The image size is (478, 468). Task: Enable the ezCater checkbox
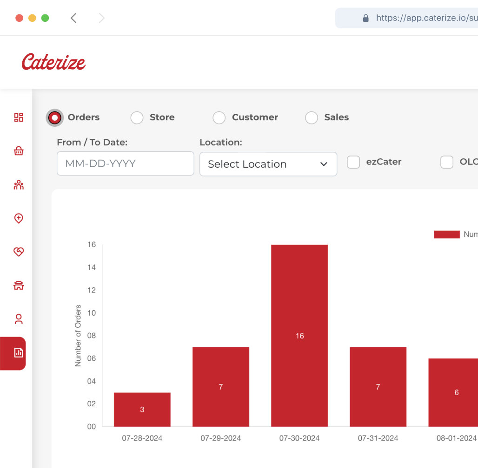[x=353, y=162]

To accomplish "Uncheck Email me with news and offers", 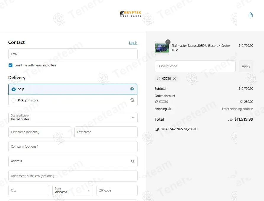I will coord(10,65).
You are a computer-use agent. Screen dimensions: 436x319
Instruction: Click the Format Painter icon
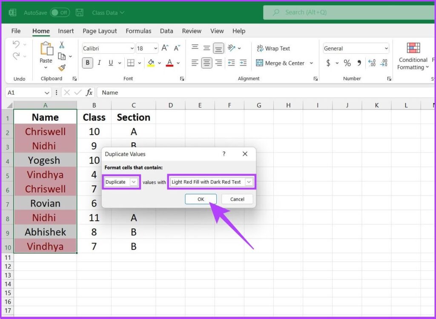pos(62,68)
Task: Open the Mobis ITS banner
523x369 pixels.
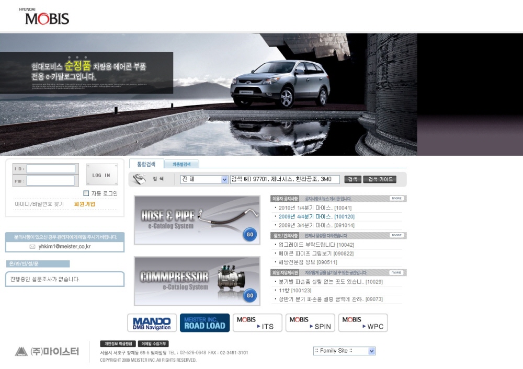Action: (257, 323)
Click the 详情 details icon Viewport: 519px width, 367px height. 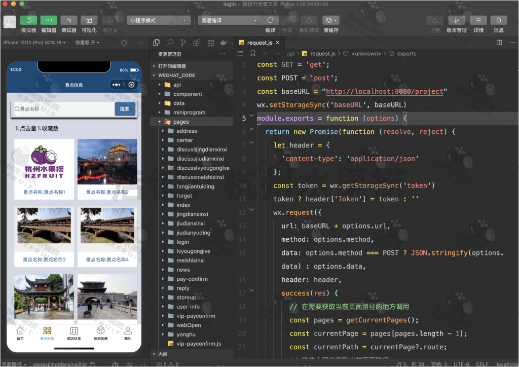tap(478, 20)
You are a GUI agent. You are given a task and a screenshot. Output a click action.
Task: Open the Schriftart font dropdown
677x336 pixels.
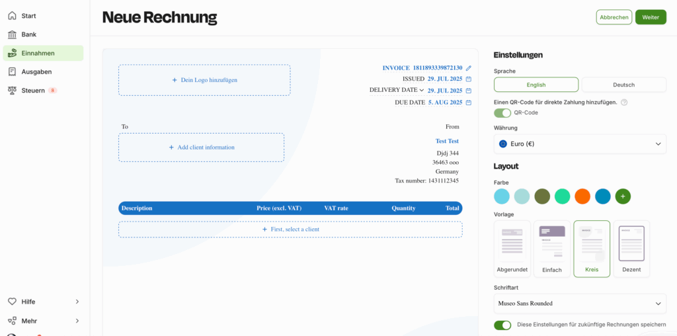tap(580, 304)
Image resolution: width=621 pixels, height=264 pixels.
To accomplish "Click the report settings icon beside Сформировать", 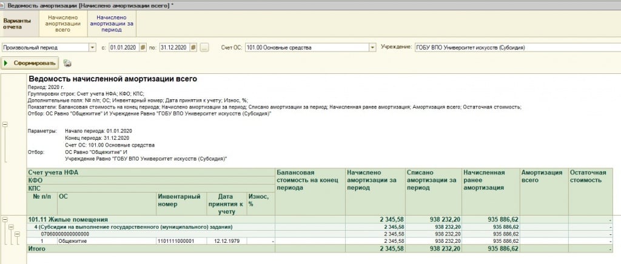I will click(67, 63).
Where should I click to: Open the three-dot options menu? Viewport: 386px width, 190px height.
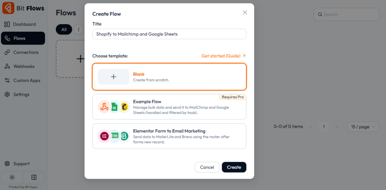coord(78,29)

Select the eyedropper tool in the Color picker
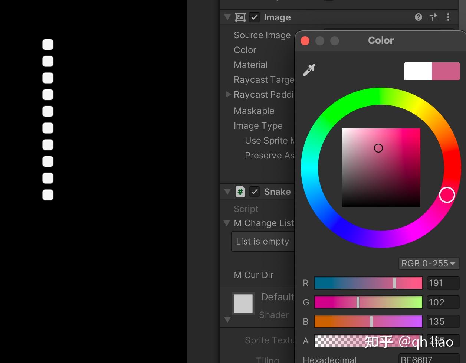[309, 70]
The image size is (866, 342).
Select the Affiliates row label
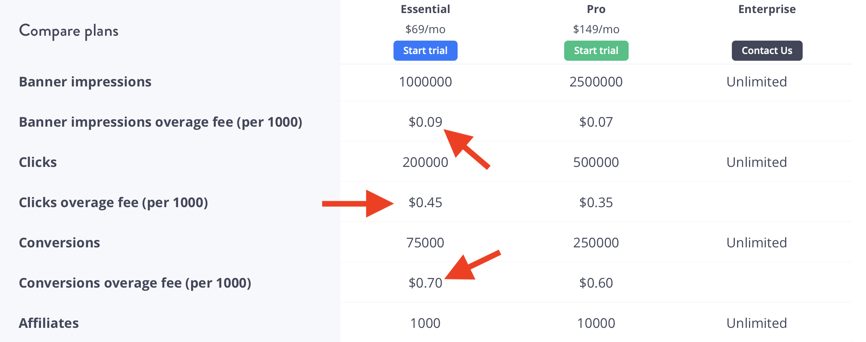[x=49, y=323]
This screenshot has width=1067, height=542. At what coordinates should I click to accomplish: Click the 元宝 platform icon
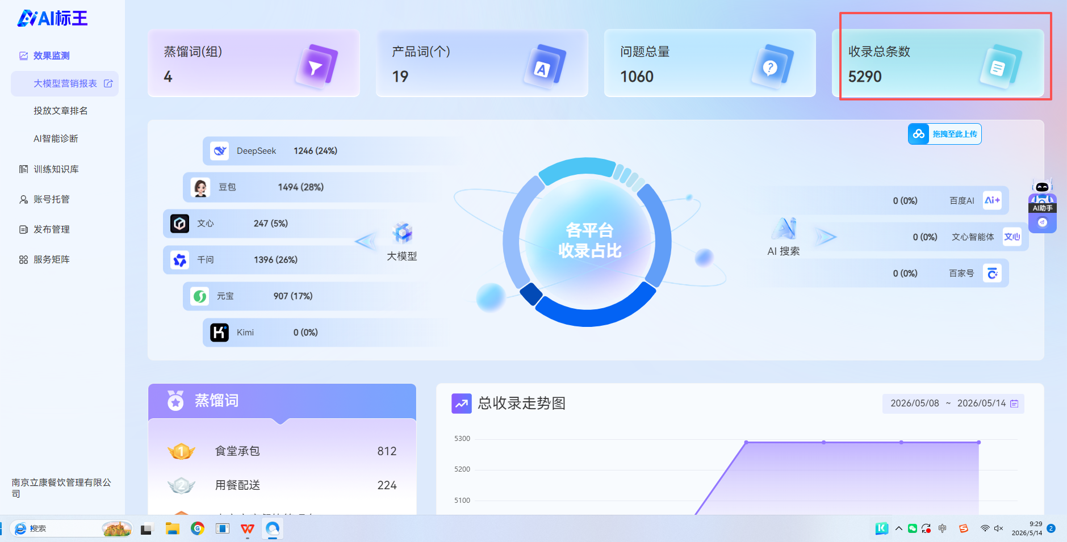[x=200, y=296]
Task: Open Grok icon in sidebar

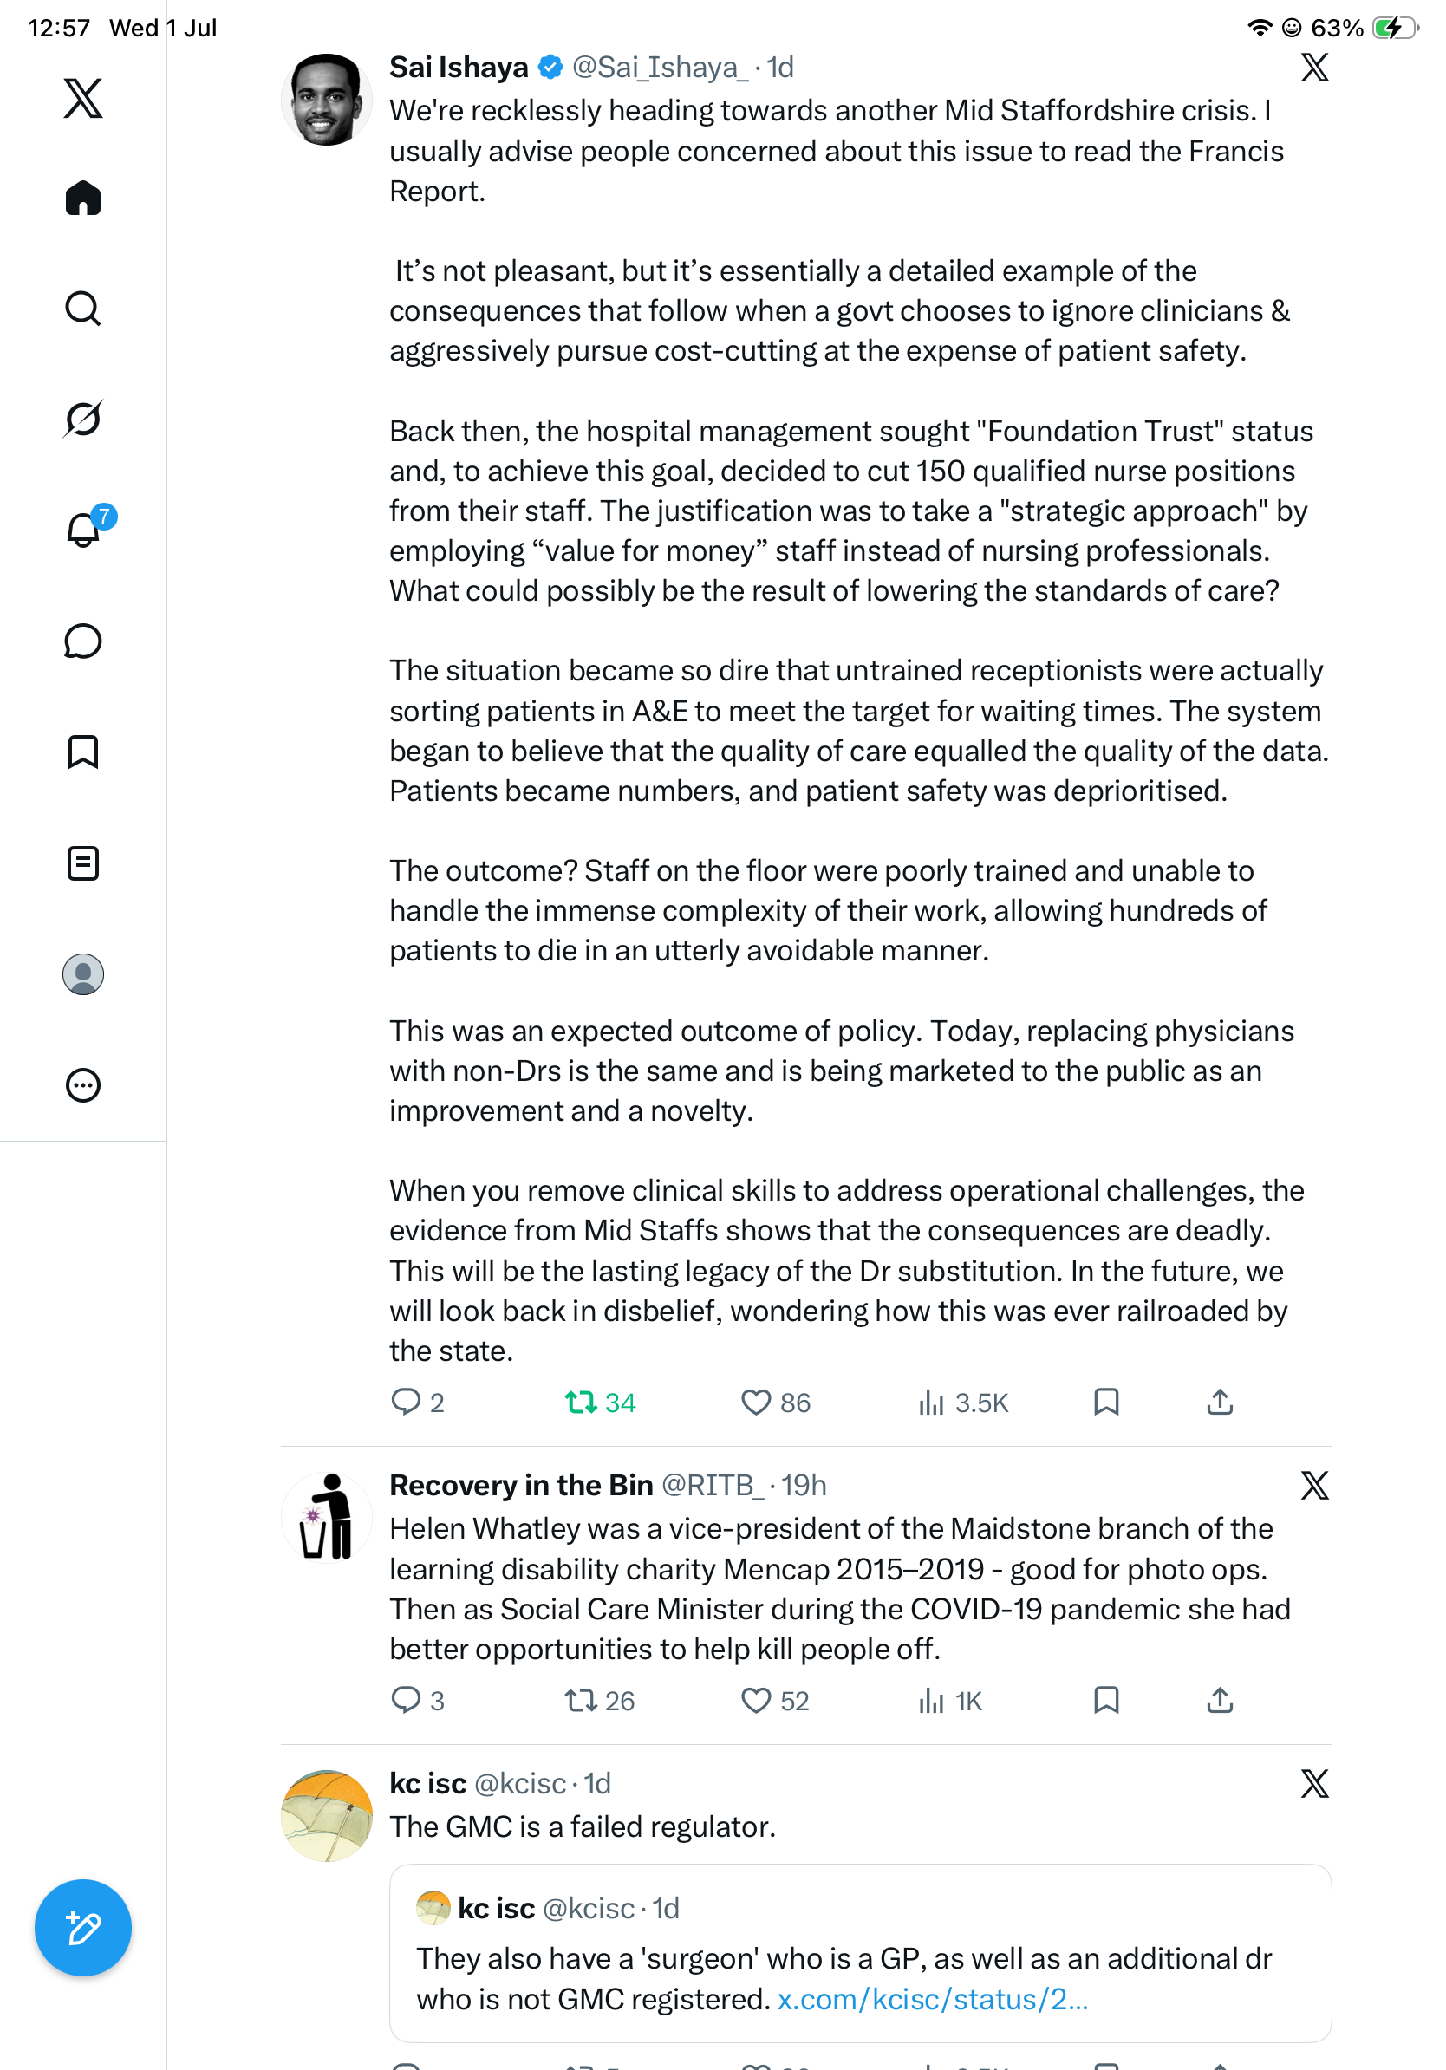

================================

• THE PROBLEM: Beginning with the line that contains "Select the Affiliates row label", write out the remaining lines of the listing above through the last, exactly and only those, without pictures.

• TASK RESPONSE:
Select the Affiliates row label
[x=49, y=323]
This screenshot has width=1067, height=542. At what coordinates should I click to accomplish: Click the 元宝 platform icon
[x=200, y=296]
Task: Open Grok icon in sidebar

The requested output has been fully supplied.